Bundling malware inside a compiled AutoIt executable, where the interpreter stub carries the obfuscated script and payload as appended resources.

AutoIt is a legitimate Windows scripting language whose Aut2Exe compiler bundles a script with a copy of the AutoIt interpreter into a standalone .exe. The result is a normal-looking PE whose own code is just the interpreter; the actual logic lives in a compressed, lightly obfuscated script appended inside the file. RAT families such as DarkComet, Remcos, and AsyncRAT are routinely delivered this way because the malicious behaviour never appears in the PE's instructions.

At runtime the interpreter locates the embedded script, decompresses it, and executes it. The script typically allocates memory, decodes a shellcode or PE blob carried as an AutoIt string or FileInstall resource, and runs it — often via process hollowing — so the payload only exists in memory after the script runs.

How it works

A compiled AutoIt file marks the embedded script region with the signature AU3!EA06 (or the older EA05), followed by the compressed and checksum-wrapped script bytes. The interpreter scans for that marker and inflates the script:

text
Compiled AutoIt (.exe) layout
+----------------------------+ offset 0
| PE headers                 |
+----------------------------+
| AutoIt interpreter (.text) |  generic stub, identical across samples
+----------------------------+
| resources / appended data  |
|   "AU3!EA06" magic          |  marks start of embedded script
|   [compressed script]       |  LZSS/MT-obfuscated AutoIt source
|   [checksum]                |
+----------------------------+

The decompressed script usually decodes and runs a binary payload:

text
; deobfuscated AutoIt script (conceptual)
$payload = BinaryDecode($obfuscated_blob)   ; recover shellcode / PE
$mem     = DllStructCreate("byte[" & ...)    ; allocate executable buffer
DllCall("kernel32.dll", "ptr", "VirtualAlloc", ...)
; copy $payload into RWX memory, then transfer execution (hollowing)

Detection & analysis

Static analysis: Search the file for the AU3!EA06/AU3!EA05 magic and the characteristic AutoIt strings (>>>AUTOIT SCRIPT<<<, AutoIt v3); extractors such as Exe2Aut, myAut2Exe, and UN-PACKER recover the original script for review. A large appended region after the interpreter's sections, reading high entropy (~7.7 bits/byte), points to the compressed script and embedded payload.

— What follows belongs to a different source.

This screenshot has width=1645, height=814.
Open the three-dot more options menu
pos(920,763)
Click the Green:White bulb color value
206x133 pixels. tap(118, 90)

Dynamic analysis: Run the sample in a sandbox; the interpreter writes the decompressed script to a temp file in some versions, so monitor %TEMP% and breakpoint on VirtualAlloc/WriteProcessMemory/CreateProcessW to capture the in-memory payload as the script decodes and injects it. Dump the RWX buffer after the decode routine to obtain the real shellcode or PE.

Detection rule hint: Flag PE files carrying the AU3!EA06 signature or the >>>AUTOIT SCRIPT<<< marker together with runtime memory allocation and process injection calls — a pattern common to AutoIt-wrapped RATs and rare in benign automation scripts, which seldom allocate RWX memory and hollow other processes.